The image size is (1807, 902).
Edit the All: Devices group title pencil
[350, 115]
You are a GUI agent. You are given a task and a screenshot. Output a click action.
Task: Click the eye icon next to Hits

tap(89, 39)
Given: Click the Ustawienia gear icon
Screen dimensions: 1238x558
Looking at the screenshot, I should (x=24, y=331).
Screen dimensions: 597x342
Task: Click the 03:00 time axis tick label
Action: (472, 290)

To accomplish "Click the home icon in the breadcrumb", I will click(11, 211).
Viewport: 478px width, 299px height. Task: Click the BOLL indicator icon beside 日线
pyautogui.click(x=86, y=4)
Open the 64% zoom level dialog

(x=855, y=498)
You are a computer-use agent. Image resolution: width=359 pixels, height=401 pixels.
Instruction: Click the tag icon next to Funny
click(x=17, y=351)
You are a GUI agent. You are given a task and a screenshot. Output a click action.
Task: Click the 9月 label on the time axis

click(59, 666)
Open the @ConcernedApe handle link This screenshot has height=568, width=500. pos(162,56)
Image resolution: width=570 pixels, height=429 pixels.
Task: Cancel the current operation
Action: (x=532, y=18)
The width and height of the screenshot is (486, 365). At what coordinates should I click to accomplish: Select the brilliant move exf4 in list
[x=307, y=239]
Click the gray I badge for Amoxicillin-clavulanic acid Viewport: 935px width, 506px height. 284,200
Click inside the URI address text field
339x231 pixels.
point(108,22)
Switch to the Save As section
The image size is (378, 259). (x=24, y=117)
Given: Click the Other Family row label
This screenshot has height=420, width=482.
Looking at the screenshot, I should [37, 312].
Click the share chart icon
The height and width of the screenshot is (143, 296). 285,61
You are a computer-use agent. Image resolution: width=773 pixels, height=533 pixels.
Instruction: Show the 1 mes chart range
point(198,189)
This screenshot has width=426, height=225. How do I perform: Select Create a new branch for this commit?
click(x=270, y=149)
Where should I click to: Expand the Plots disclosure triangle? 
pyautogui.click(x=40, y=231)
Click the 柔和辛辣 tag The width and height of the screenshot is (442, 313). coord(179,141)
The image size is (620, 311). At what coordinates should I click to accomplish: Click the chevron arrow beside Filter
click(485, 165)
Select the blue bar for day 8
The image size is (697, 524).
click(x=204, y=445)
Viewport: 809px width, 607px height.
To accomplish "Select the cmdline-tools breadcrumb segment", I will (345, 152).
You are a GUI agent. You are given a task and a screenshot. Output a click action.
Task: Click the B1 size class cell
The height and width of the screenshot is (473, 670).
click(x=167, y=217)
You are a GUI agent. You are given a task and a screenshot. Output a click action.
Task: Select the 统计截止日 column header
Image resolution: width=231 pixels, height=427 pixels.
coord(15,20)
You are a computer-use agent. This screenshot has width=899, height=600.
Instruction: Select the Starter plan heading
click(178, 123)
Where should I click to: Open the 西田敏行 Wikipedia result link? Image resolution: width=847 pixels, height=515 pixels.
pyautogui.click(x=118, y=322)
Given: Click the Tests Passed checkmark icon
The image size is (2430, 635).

» **WHAT YOU SHOULD DO**
Each line above is to be copied exactly as written.

» **SOLUTION BELOW**
The image size is (1807, 902).
Edit the All: Devices group title pencil
[350, 115]
You are a GUI agent. You are given a task and a screenshot. Output a click action.
Task: Click the eye icon next to Hits

tap(89, 39)
Given: Click the Ustawienia gear icon
Screen dimensions: 1238x558
Looking at the screenshot, I should (x=24, y=331).
Screen dimensions: 597x342
Task: Click the 03:00 time axis tick label
Action: (472, 290)

To accomplish "Click the home icon in the breadcrumb", I will click(11, 211).
Viewport: 478px width, 299px height. Task: Click the BOLL indicator icon beside 日线
pyautogui.click(x=86, y=4)
Open the 64% zoom level dialog

(x=855, y=498)
You are a computer-use agent. Image resolution: width=359 pixels, height=401 pixels.
Instruction: Click the tag icon next to Funny
click(x=17, y=351)
You are a GUI agent. You are given a task and a screenshot. Output a click action.
Task: Click the 9月 label on the time axis

click(59, 666)
Open the @ConcernedApe handle link This screenshot has height=568, width=500. pos(162,56)
Image resolution: width=570 pixels, height=429 pixels.
Task: Cancel the current operation
Action: (x=532, y=18)
The width and height of the screenshot is (486, 365). At what coordinates should I click to accomplish: Select the brilliant move exf4 in list
[x=307, y=239]
Click the gray I badge for Amoxicillin-clavulanic acid Viewport: 935px width, 506px height. 284,200
Click inside the URI address text field
339x231 pixels.
point(108,22)
Switch to the Save As section
The image size is (378, 259). (x=24, y=117)
Given: Click the Other Family row label
This screenshot has height=420, width=482.
Looking at the screenshot, I should [37, 312].
Click the share chart icon
The height and width of the screenshot is (143, 296). 285,61
You are a computer-use agent. Image resolution: width=773 pixels, height=533 pixels.
Instruction: Show the 1 mes chart range
point(198,189)
This screenshot has width=426, height=225. How do I perform: Select Create a new branch for this commit?
click(x=270, y=149)
Where should I click to: Expand the Plots disclosure triangle? 
pyautogui.click(x=40, y=231)
Click the 柔和辛辣 tag The width and height of the screenshot is (442, 313). coord(179,141)
The image size is (620, 311). At what coordinates should I click to accomplish: Click the chevron arrow beside Filter
click(485, 165)
Select the blue bar for day 8
The image size is (697, 524).
click(x=204, y=445)
Viewport: 809px width, 607px height.
To accomplish "Select the cmdline-tools breadcrumb segment", I will (345, 152).
You are a GUI agent. You are given a task and a screenshot. Output a click action.
Task: Click the B1 size class cell
The height and width of the screenshot is (473, 670).
click(x=167, y=217)
You are a GUI agent. You are given a task and a screenshot. Output a click action.
Task: Select the 统计截止日 column header
Image resolution: width=231 pixels, height=427 pixels.
coord(15,20)
You are a computer-use agent. This screenshot has width=899, height=600.
Instruction: Select the Starter plan heading
click(178, 123)
Where should I click to: Open the 西田敏行 Wikipedia result link? Image resolution: width=847 pixels, height=515 pixels.
pyautogui.click(x=118, y=322)
Given: Click the Tests Passed checkmark icon
The image size is (2430, 635).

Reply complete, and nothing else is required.